Quando jovem (e não faz muito tempo assim...), tolamente dizia “preferir uma dor aguda a uma dor crônica”. Deixe-me explicar.
Por dor aguda refiro-me ao sofrimento intenso, porém curto, como um apendicite ou cólica renal, típicos de dores agudas e intensas, que quase enlouquecem, mas que se diagnosticados corretamente, realiza-se o procedimento adequado e logo vem a recuperação. A dor passa e chega-se à normalidade.
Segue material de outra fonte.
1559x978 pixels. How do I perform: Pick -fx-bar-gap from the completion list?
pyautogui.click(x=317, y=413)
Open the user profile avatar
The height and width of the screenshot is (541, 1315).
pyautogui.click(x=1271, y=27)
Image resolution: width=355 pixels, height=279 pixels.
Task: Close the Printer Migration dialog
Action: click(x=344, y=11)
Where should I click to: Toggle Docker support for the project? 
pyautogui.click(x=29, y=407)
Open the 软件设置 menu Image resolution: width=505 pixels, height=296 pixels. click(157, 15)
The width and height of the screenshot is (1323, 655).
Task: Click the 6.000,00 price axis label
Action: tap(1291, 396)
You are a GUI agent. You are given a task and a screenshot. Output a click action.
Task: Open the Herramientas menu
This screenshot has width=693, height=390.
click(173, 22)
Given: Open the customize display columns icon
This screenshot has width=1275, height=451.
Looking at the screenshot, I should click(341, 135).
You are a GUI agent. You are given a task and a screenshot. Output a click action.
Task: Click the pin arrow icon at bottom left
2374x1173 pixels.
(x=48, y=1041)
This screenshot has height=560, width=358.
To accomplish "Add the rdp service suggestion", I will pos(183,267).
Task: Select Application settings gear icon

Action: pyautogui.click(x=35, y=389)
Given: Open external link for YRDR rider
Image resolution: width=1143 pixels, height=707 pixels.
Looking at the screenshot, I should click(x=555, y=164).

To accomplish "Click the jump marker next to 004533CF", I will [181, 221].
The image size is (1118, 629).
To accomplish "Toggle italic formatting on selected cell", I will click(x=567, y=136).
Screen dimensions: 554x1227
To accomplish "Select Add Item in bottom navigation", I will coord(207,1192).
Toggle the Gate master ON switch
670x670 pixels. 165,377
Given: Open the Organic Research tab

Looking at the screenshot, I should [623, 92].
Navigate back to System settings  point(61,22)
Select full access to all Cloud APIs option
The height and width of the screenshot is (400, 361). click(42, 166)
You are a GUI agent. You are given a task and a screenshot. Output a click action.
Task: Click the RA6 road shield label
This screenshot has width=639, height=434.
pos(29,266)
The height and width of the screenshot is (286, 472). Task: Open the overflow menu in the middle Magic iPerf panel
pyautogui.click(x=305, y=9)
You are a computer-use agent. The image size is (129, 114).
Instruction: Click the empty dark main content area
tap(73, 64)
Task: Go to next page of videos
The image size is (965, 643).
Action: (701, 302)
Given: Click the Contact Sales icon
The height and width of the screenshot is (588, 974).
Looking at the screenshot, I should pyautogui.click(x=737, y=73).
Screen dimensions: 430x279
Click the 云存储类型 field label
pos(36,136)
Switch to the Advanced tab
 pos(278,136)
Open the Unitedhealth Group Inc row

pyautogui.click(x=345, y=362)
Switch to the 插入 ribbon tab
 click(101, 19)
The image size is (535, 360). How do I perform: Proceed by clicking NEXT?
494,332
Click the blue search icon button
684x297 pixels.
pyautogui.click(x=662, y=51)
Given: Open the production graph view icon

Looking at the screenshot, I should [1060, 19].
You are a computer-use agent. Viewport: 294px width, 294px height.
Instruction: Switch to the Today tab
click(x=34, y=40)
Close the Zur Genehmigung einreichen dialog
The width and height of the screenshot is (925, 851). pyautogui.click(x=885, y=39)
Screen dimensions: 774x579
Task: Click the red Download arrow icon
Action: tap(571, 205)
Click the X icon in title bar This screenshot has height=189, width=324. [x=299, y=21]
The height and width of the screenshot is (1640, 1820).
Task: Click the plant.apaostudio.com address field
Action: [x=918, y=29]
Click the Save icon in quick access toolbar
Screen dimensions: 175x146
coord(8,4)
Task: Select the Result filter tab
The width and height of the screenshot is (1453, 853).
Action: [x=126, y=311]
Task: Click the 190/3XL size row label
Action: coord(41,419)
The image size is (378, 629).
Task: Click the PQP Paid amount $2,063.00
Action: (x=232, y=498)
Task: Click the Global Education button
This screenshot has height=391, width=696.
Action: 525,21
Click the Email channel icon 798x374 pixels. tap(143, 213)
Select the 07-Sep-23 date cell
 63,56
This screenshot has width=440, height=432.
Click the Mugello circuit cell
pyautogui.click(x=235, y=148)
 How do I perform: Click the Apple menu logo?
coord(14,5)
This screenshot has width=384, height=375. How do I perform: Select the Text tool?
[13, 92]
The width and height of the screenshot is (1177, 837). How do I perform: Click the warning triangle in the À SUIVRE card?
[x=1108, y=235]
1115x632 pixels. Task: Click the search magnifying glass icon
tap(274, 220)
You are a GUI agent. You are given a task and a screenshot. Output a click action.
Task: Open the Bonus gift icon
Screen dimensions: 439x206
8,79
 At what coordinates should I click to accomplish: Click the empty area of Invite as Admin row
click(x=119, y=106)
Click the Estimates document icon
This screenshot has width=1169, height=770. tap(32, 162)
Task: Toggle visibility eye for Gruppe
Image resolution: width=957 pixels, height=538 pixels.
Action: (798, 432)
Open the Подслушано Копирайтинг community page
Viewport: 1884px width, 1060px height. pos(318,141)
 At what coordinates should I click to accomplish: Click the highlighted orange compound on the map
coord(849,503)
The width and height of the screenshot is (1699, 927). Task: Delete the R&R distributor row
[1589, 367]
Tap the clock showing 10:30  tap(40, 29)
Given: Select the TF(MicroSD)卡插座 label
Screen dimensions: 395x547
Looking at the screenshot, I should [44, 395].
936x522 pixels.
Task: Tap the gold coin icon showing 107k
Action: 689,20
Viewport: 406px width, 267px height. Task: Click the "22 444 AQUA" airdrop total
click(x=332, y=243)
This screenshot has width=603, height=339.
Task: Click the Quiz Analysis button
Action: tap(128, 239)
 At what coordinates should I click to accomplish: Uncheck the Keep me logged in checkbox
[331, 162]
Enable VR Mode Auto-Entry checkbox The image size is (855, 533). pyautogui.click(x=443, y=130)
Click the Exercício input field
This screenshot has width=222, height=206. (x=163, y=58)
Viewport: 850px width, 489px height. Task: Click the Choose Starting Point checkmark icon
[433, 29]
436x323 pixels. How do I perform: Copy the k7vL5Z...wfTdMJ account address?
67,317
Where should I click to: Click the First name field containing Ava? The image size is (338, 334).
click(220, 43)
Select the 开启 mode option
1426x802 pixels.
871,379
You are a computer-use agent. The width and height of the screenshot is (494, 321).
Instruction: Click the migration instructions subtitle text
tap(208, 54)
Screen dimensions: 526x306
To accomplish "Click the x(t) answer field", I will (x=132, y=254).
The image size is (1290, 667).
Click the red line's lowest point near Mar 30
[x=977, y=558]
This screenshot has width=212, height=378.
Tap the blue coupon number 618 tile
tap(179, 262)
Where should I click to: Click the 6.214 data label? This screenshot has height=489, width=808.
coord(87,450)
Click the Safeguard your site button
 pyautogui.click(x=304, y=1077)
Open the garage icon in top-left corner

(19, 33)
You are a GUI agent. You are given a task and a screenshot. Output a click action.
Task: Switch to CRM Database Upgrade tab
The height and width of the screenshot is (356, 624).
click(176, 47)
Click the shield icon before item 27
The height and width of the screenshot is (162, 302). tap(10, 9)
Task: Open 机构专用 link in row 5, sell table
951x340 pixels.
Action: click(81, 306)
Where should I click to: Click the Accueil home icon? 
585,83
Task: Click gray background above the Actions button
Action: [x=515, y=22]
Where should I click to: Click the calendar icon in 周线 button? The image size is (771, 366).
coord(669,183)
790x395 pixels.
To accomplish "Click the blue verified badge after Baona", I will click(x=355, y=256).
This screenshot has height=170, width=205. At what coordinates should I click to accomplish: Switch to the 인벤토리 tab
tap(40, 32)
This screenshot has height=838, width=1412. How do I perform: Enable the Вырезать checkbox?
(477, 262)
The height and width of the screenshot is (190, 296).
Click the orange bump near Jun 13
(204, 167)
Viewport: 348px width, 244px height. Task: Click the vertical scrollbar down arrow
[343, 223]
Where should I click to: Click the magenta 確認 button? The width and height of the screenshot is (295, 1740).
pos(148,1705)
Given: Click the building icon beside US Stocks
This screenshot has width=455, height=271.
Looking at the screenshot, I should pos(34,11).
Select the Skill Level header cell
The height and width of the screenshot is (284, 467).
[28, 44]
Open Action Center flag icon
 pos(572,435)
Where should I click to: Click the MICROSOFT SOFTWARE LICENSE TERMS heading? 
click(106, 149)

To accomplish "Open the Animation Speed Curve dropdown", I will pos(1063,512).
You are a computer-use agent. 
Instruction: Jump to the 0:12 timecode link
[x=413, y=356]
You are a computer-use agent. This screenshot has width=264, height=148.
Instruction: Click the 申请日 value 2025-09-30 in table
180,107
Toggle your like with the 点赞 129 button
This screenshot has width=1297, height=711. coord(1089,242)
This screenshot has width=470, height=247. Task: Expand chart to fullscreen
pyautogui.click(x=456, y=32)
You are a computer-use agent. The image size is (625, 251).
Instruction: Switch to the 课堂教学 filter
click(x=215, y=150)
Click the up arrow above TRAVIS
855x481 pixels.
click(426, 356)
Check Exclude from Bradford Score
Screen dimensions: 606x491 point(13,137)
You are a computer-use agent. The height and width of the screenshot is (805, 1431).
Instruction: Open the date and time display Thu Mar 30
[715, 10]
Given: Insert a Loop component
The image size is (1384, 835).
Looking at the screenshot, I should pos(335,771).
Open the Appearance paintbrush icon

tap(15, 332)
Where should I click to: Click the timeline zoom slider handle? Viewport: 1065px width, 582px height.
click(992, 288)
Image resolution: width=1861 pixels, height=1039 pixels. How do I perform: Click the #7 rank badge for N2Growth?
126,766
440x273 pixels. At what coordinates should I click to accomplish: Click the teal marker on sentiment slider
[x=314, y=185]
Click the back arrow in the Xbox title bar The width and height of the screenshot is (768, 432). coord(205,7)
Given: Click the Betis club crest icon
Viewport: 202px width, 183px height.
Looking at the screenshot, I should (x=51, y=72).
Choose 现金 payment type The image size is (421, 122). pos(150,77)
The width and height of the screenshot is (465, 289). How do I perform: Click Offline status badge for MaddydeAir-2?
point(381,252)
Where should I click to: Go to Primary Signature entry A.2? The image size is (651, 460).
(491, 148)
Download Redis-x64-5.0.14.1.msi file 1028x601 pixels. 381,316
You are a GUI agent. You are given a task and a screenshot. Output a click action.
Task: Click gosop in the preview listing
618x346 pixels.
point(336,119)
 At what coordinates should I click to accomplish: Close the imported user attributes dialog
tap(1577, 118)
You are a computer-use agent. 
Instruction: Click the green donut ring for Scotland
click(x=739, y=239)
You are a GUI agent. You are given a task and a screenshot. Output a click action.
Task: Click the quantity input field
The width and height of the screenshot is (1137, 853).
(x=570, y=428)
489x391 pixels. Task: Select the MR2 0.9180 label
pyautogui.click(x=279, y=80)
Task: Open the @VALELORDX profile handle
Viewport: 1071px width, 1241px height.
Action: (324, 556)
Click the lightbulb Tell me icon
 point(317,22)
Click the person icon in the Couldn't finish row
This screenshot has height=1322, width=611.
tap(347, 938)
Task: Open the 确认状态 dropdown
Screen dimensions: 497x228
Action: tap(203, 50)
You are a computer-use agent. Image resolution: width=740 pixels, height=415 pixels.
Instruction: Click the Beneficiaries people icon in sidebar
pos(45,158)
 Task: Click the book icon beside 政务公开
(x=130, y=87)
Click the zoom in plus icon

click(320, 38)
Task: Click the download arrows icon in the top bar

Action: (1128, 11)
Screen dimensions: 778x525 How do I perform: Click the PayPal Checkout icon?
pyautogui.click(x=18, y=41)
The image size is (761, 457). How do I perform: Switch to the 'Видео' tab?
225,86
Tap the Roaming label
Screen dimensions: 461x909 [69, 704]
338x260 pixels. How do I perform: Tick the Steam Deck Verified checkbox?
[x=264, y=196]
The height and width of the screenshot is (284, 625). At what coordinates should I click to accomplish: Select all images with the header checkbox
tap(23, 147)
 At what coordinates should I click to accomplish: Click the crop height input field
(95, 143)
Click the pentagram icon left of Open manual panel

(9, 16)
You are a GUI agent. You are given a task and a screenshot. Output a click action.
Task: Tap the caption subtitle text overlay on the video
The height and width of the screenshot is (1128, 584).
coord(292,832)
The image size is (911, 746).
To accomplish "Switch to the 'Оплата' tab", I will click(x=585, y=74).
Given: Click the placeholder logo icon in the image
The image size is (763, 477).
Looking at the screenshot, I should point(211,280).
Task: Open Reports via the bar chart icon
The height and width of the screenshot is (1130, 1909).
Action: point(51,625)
Por dor crônica, refiro-me àquela sensação prolongada, que vai se arrastando dia, meses e anos, sem solução. Eventualmente não é uma dor intensa, mas se parece com uma leve artrite, uma dor muscular, que dura longos períodos, e sempre aparece para lembrar que ainda está presente. Eu tenho uma dor na perna esquerda que já dura quase 3 anos. O médico não conseguiu dar um diagnóstico, o raio X nada revelou, e confesso que não fiz nenhum esforço maior para aprofundar os exames médicos e descobrir o que está acontecendo, e como a dor é pequena, embora incômoda, acho que inconscientemente desisti de buscar a solução e preferi me adaptar. Complicado, não?
Com a idade, entretanto, cheguei à conclusão de que não gosto de dor de jeito nenhum. Toda enfermidade gera enorme senso de impotência e ficar doente revela toda arrogância e independência humana. Depender dos outros, perceber que o corpo não se dispõe a agir, prostrar-se numa cama ou num leito de hospital é sempre uma experiência desencorajadora. A dor, seja ela crônica ou aguda, desestrutura, ainda que nem sempre, a dor seja ruim. A ausência da dor em alguns casos, pode ser devastadora. Uma das doenças mais horríveis da história humana, a hanseníase, leva o ser humano à perda da sensibilidade de seus axônios deixando-o vulnerável e colocando-o em risco, exatamente por não sentir dor.
A verdade é que a dor sempre traz desequilíbrio, entretanto, dores prolongadas causam enorme impacto na vida, sejam tais dores físicas ou emocionais. Tenho acompanhado relacionamentos doentios, sustentados por provocações mútuas, as feridas vão se perpetuando e gerando novas mazelas. Um emprego que rouba a criatividade, um casamento no qual os cônjuges decidem se tornar inimigos e complicar a vida do outro, um negócio mal resolvido que dura uma eternidade. Meu amigo Neander Coelho diz que “é melhor um fim pavoroso do que um pavor sem fim”.
Ninguém pode se manter saudável em longos processos patológicos. Algumas pessoas se tornam um lixo nestes processos mal resolvidos. É comum vermos pessoas tentando sustentar um casamento que já acabou dez anos atrás, e durante este tempo as feridas só vão aumentando porque nenhuma das partes faz concessões, ou resolve quebrar o ciclo do mal, e neste processo de raiva e mágoa, incapazes de perdoar, tentam manter a aparência sem um adequado desfecho da situação.
Certamente a dor nunca é desejável, mas é necessário virar a página do ódio, acusação e culpa para se buscar uma alternativa à vida e à celebração.